The white-light humidified optical particle spectrometer (WHOPS) – a novel airborne system to characterize aerosol hygroscopicity
- 1Laboratory of Atmospheric Chemistry, Paul Scherrer Institute (PSI), 5232 Villigen, Switzerland
- *now at: Department of Applied Environmental Science, Stockholm University, 10691 Stockholm, Sweden
- **now at: Institute for Aerosol and Sensor Technology, University of Applied Science Northwestern Switzerland, 5210 Windisch, Switzerland
Abstract. Aerosol particles experience hygroscopic growth at enhanced relative humidity (RH), which leads to changes in their optical properties. We developed the white-light humidified optical particle spectrometer (WHOPS), a new instrument to investigate the particles' hygroscopic growth. Here we present a detailed technical description and characterization of the WHOPS in laboratory and field experiments. The WHOPS consists of a differential mobility analyzer, a humidifier/bypass and a white-light aerosol spectrometer (WELAS) connected in series to provide fast measurements of particle hygroscopicity at subsaturated RH and optical properties on airborne platforms. The WELAS employs a white-light source to minimize ambiguities in the optical particle sizing. In contrast to other hygroscopicity instruments, the WHOPS retrieves information of relatively large particles (i.e., diameter D > 280 nm), therefore investigating the more optically relevant size ranges.
The effective index of refraction of the dry particles is retrieved from the optical diameter measured for size-selected aerosol samples with a well-defined dry mobility diameter. The data analysis approach for the optical sizing and retrieval of the index of refraction was extensively tested in laboratory experiments with polystyrene latex size standards and ammonium sulfate particles of different diameters. The hygroscopic growth factor (GF) distribution and aerosol mixing state is inferred from the optical size distribution measured for the size-selected and humidified aerosol sample. Laboratory experiments with pure ammonium sulfate particles revealed good agreement with Köhler theory (mean bias of ~3% and maximal deviation of 8% for GFs at RH = 95%).
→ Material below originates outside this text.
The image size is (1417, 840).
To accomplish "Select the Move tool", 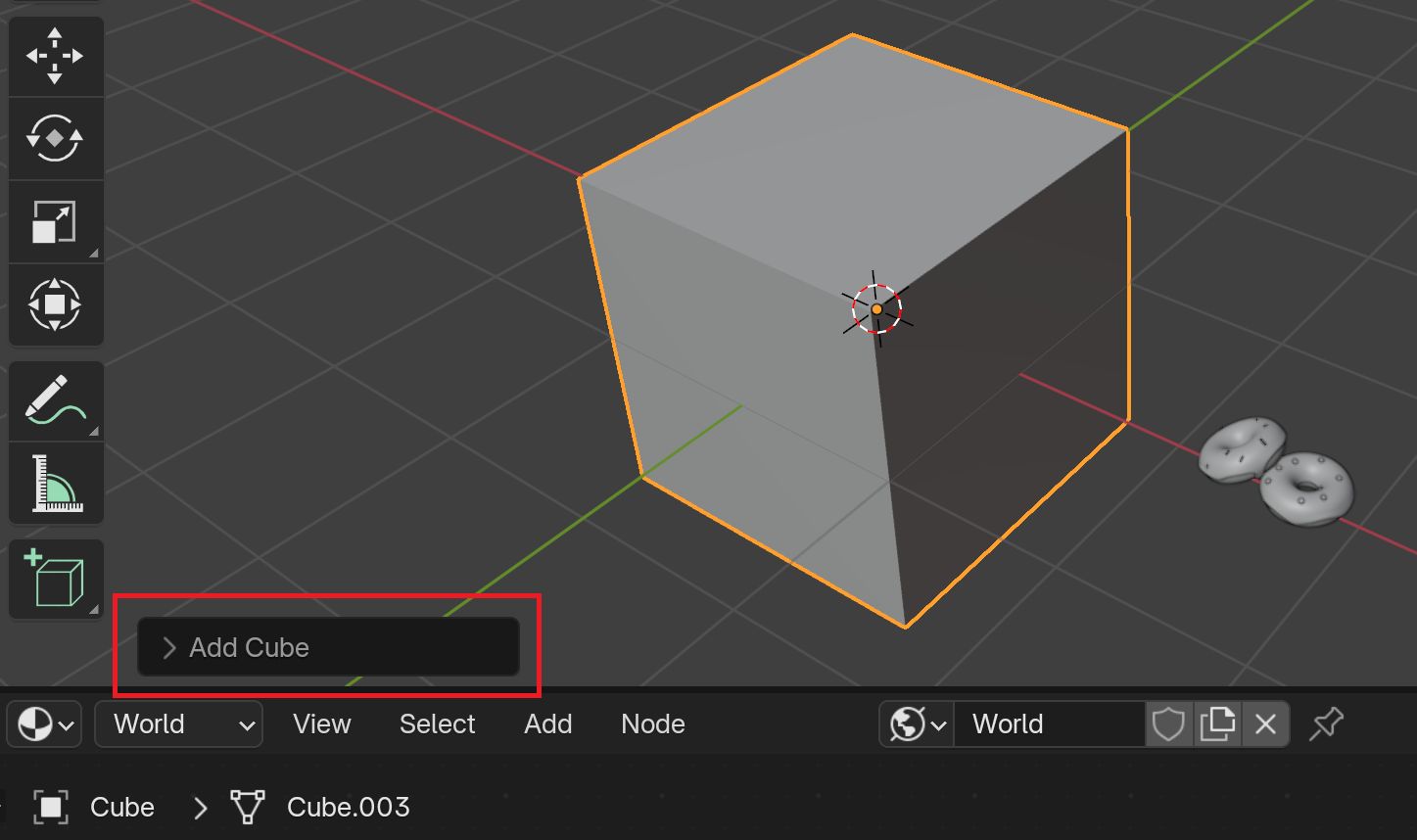I will (56, 56).
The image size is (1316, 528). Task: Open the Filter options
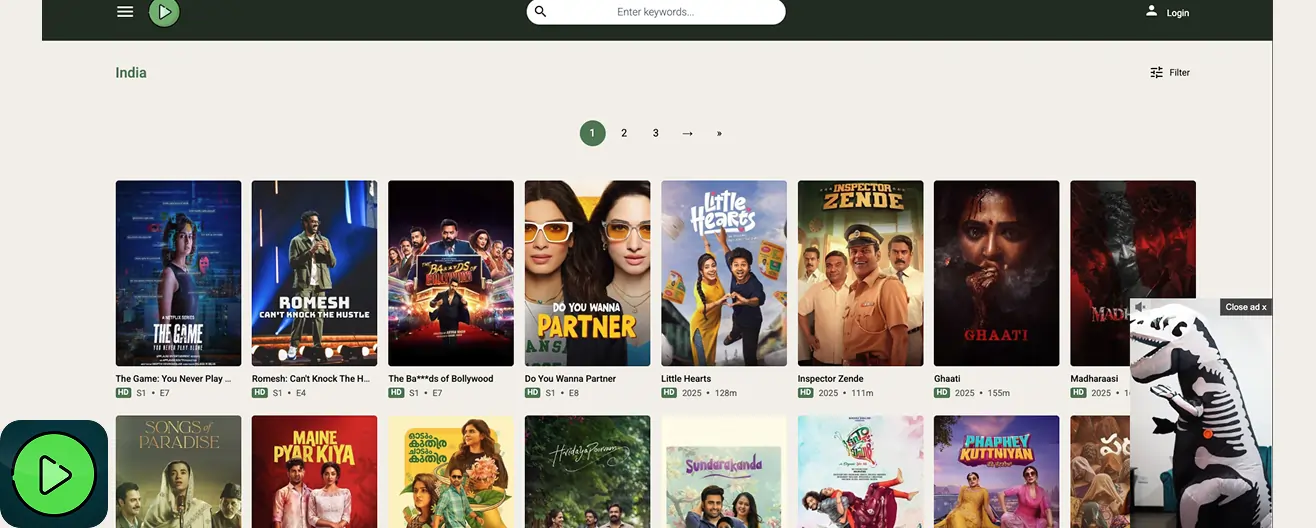(x=1169, y=72)

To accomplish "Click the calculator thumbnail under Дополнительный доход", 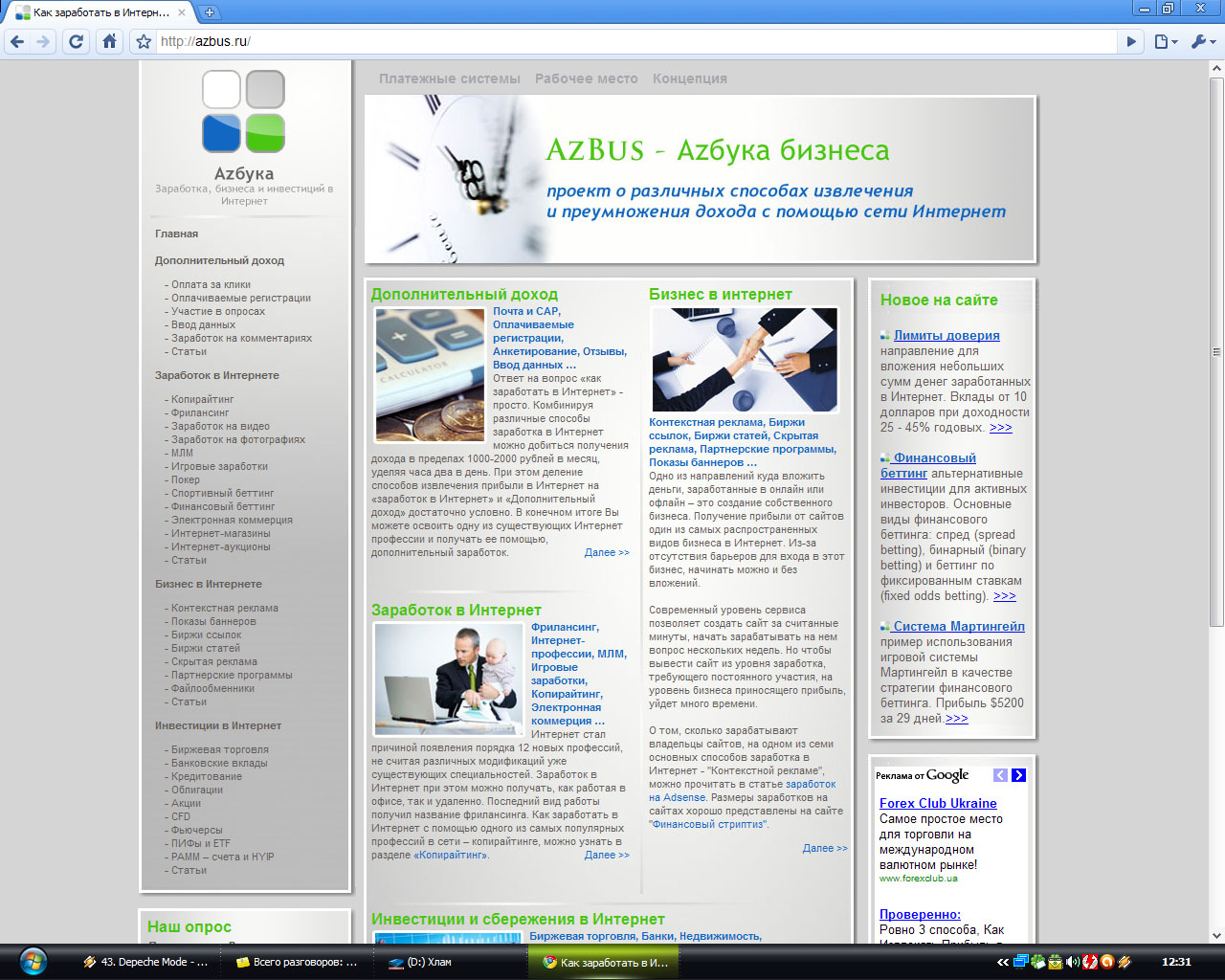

During first airborne measurements in the Netherlands, GFs (mean value of the GF distribution) at RH = 95% between 1.79 and 2.43 with a median of 2.02 were observed for particles with a dry diameter of 500 nm. This corresponds to hygroscopicity parameters (κ) between 0.25 and 0.75 with a median of 0.38. The GF distributions indicate externally mixed particles covering the whole range of GFs between ~1.0 and 3.0. On average, ~74% of the 500 nm particles had GFs > 1.5, ~15% had GF < 1.1 and the remaining ~1% showed values of 1.1 < GF < 1.5. The more hygroscopic mode sometimes peaked at GF > 2, indicating influence of sea-salt particles, consistent with previous ground-based particle hygroscopicity measurements in this area. The mean dry effective index of refraction for 500 nm particles was found to be rather constant with a value of 1.42 ± 0.04 (mean ± 1SD).